◆ **Task description**
Please reproduce all of the data below word for word, omitting the pictures.

◆ **Given data**
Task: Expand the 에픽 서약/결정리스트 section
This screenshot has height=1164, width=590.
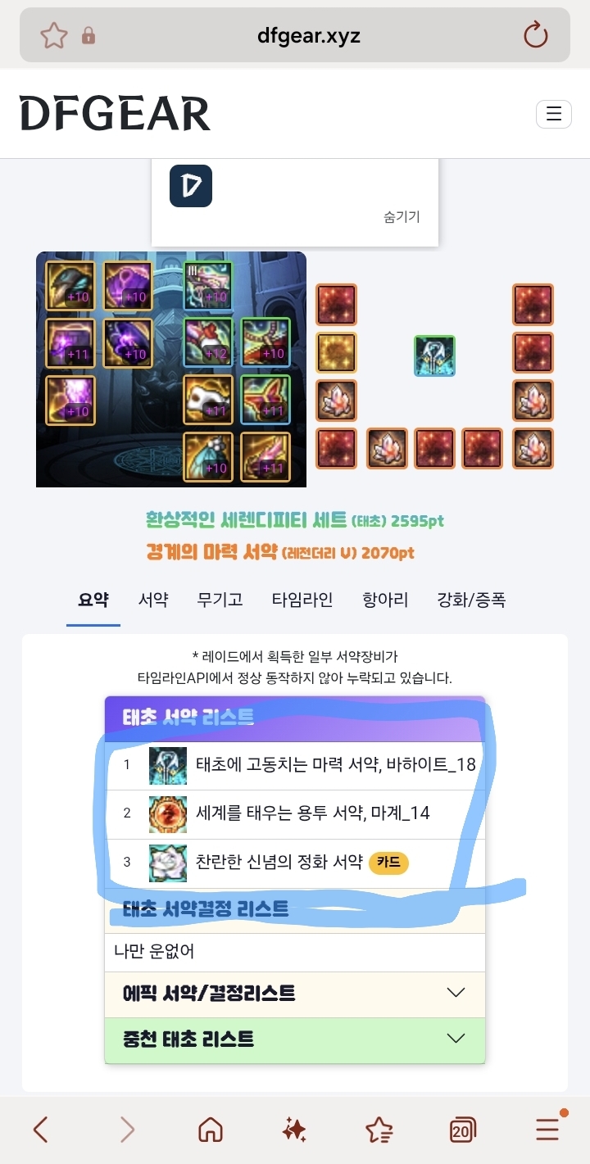Action: click(x=295, y=994)
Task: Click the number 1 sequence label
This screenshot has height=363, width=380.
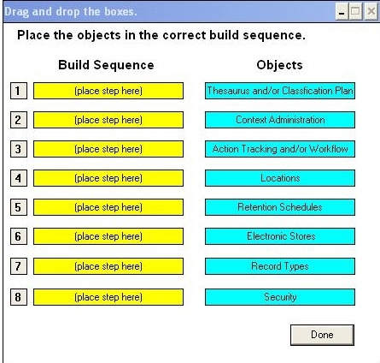Action: pyautogui.click(x=19, y=91)
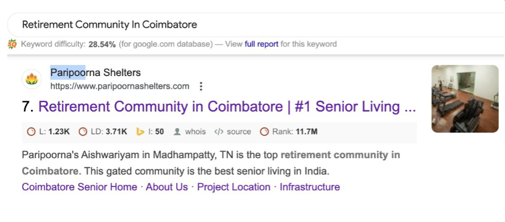
Task: Click the Bing index icon
Action: coord(141,132)
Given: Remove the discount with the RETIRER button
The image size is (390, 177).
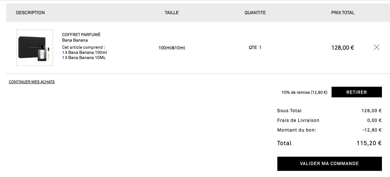Looking at the screenshot, I should 356,92.
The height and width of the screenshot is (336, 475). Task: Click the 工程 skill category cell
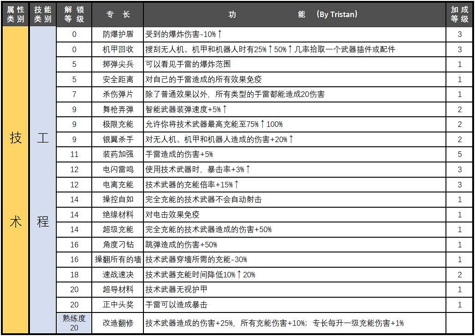(42, 180)
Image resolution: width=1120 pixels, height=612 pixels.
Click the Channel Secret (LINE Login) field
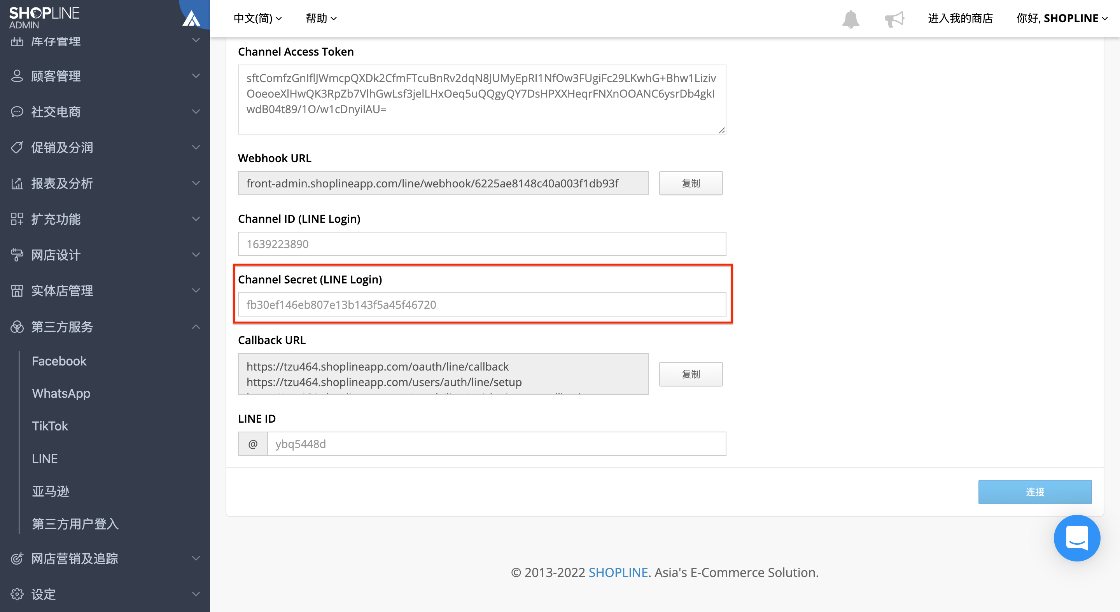(482, 304)
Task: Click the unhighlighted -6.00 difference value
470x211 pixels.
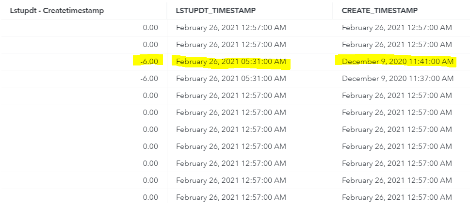Action: [x=150, y=79]
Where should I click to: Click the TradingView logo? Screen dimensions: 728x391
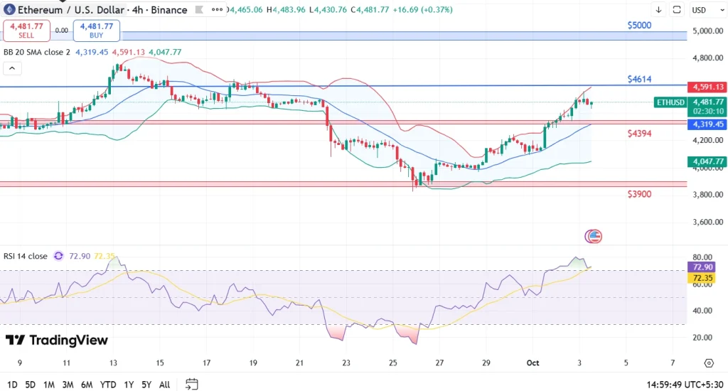coord(57,341)
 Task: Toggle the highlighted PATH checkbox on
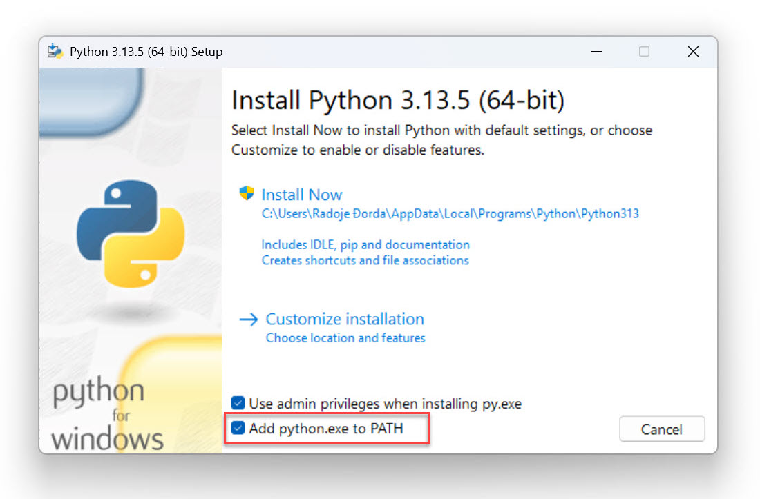coord(238,427)
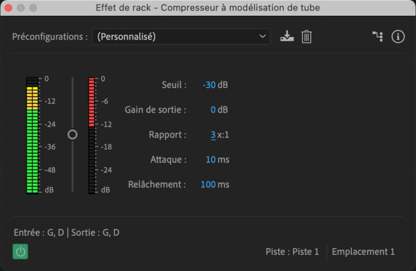The height and width of the screenshot is (271, 416).
Task: Select the Gain de sortie value field
Action: (x=213, y=109)
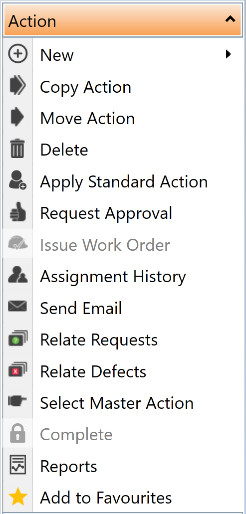Select the Copy Action entry
The height and width of the screenshot is (514, 246).
(x=123, y=87)
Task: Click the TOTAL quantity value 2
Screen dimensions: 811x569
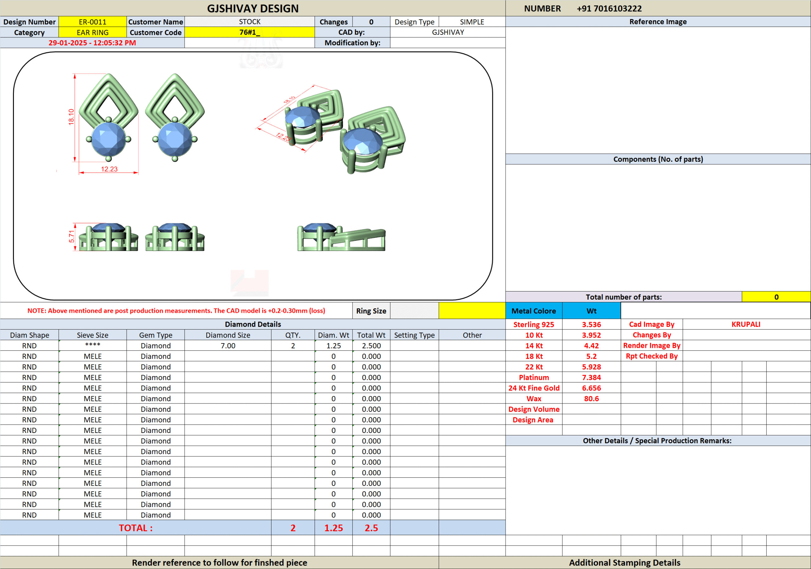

◆ **Full response**
Task: Expand the 에픽 서약/결정리스트 section
This screenshot has height=1164, width=590.
Action: click(x=295, y=994)
Task: Click the number 1 sequence label
This screenshot has height=363, width=380.
Action: pyautogui.click(x=19, y=91)
Task: Click the Bing index icon
Action: coord(141,132)
Given: Remove the discount with the RETIRER button
The image size is (390, 177).
Looking at the screenshot, I should 356,92.
The height and width of the screenshot is (336, 475). Task: Click the 工程 skill category cell
(42, 180)
Image resolution: width=1120 pixels, height=612 pixels.
Click the Channel Secret (LINE Login) field
(482, 304)
Task: Click the unhighlighted -6.00 difference value
470x211 pixels.
Action: [x=150, y=79]
Where should I click to: Click the TradingView logo? Screen dimensions: 728x391
coord(57,341)
 Task: Toggle the highlighted PATH checkbox on
coord(238,427)
The height and width of the screenshot is (271, 416).
Task: Select the Gain de sortie value field
Action: (x=213, y=109)
Select the Copy Action entry
The height and width of the screenshot is (514, 246).
(x=123, y=87)
Task: Click the TOTAL quantity value 2
Screen dimensions: 811x569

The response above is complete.